Winter is coming! Is your house ready to deal with harsh winter winds, heavy rain, and frosty windows? A well-winterized home has what it takes to stand up to winter temps, keeping warm air in and cold air—well—out in the cold.
Install Storm Doors
A storm door is an additional outer door that adds protection in harsh, winter months. Typically made from wood, plastic, or aluminum, storm doors provide an additional layer of insulation around your home’s entry points. That means you’re losing less warm air and keeping cold air out of your home.
Caulk the Gaps
To stop cold drafts from chilling your home, get your caulking gun. Check for little gaps along with doors and window frames. To find where leaky spots, have someone blow air from a hairdryer through suspicious gaps, while you hold a candle along the inside of window and door frames. If the light flickers, there’s a draft. Caulk over the leaky portion to save on heating costs and stay warm all winter.
DIY a Draft Snake
Draft snakes became popular during the Great Depression. There’s a good reason why: They are a cheap way to keep the cold at bay. You can buy draft snakes in stores or online, but it’s just as easy to make your own by sewing fabric into a long tub and filling a pouch with sand or rice.
Bubble Wrap Your Windows
Inefficient windows are one of the biggest culprits when it comes to winter heating loss. If yours are old, chances are they’re not up to the job of keeping necessary heat inside your home where it belongs. Replacing those outdated windows, however, is expensive. Luckily, there’s a temporary solution to prevent cold air from leaking through your windows. Try covering them with bubble wrap. It may look odd, but the bubble wrap will trap cold air pockets, while still allowing light to shine through the glass.
Watch Your Thermostat
Though you may be tempted to set the thermostat to a toasty warm temperature, doing so can mean an uncomfortably high energy bill. Instead, turn down the thermostat when you’re away from the home, and also before heading to bed. A programmable thermostat can be set to coincide with your alarm clock and your workday so the heat is already on as soon as you need it.
Add Extra Insulation
We’ve all heard that heat rises. Translation: If your attic isn’t insulated, all that warm air is escaping from your home. Adding extra insulation in the attic, in the walls of an attached garage, or in the basement ceiling are some of the best ways to keep your house warm and cozy this winter.

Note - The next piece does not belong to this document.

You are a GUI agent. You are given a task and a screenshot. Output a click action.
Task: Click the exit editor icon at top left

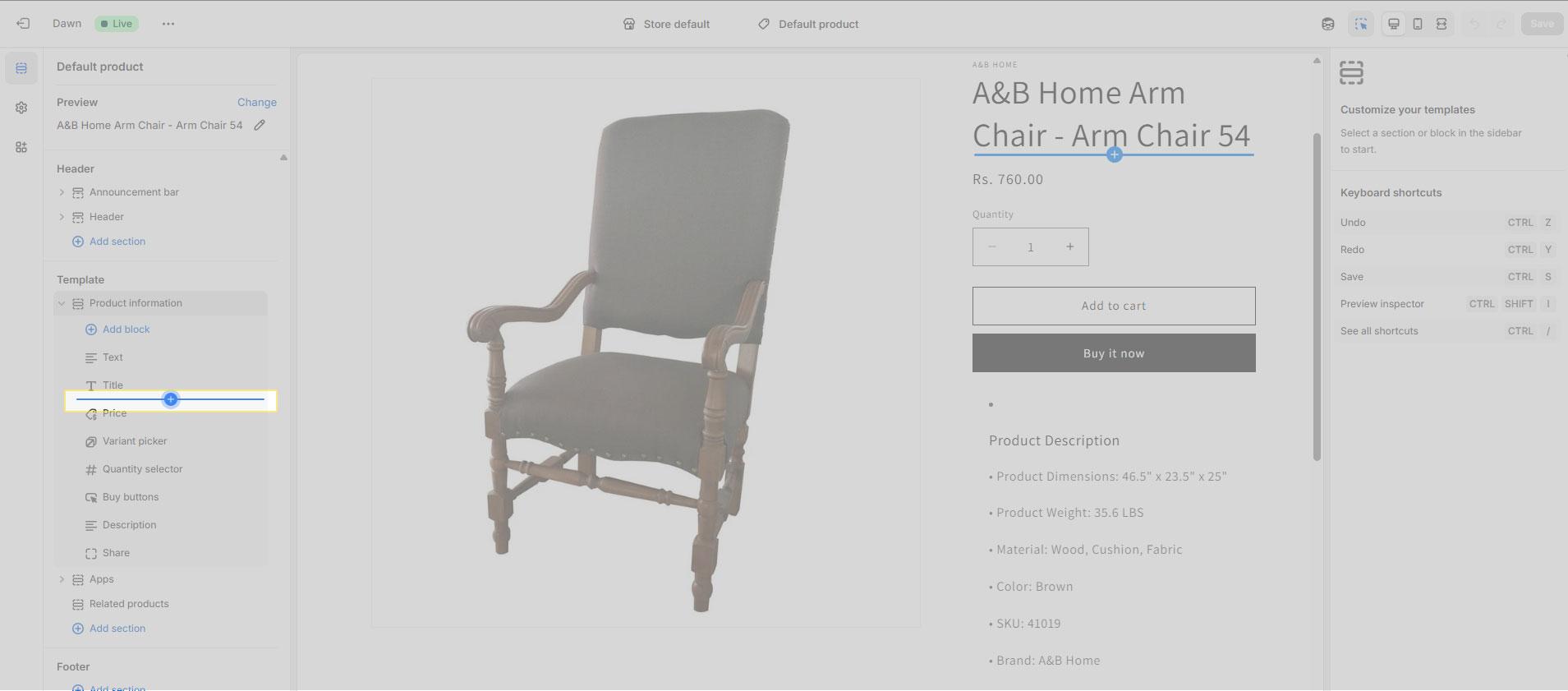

Change the Direction of the Ceiling Fan
Chances are you only use your ceiling fans in the summer and leave them switched off all winter. However, if you change the direction of the fan, you can actually help distribute warm air in the room. The counter-clockwise rotation creates a cool breeze, while the clockwise rotation pushes warm air into the room.
Remove Your A/C Window Unit
It may seem like extra work, but taking the time to remove the A/C unit from your window prevents cold air from sneaking through cracks. If you can’t manage to remove it, invest in a heavy tarp to cover the unit during the winter.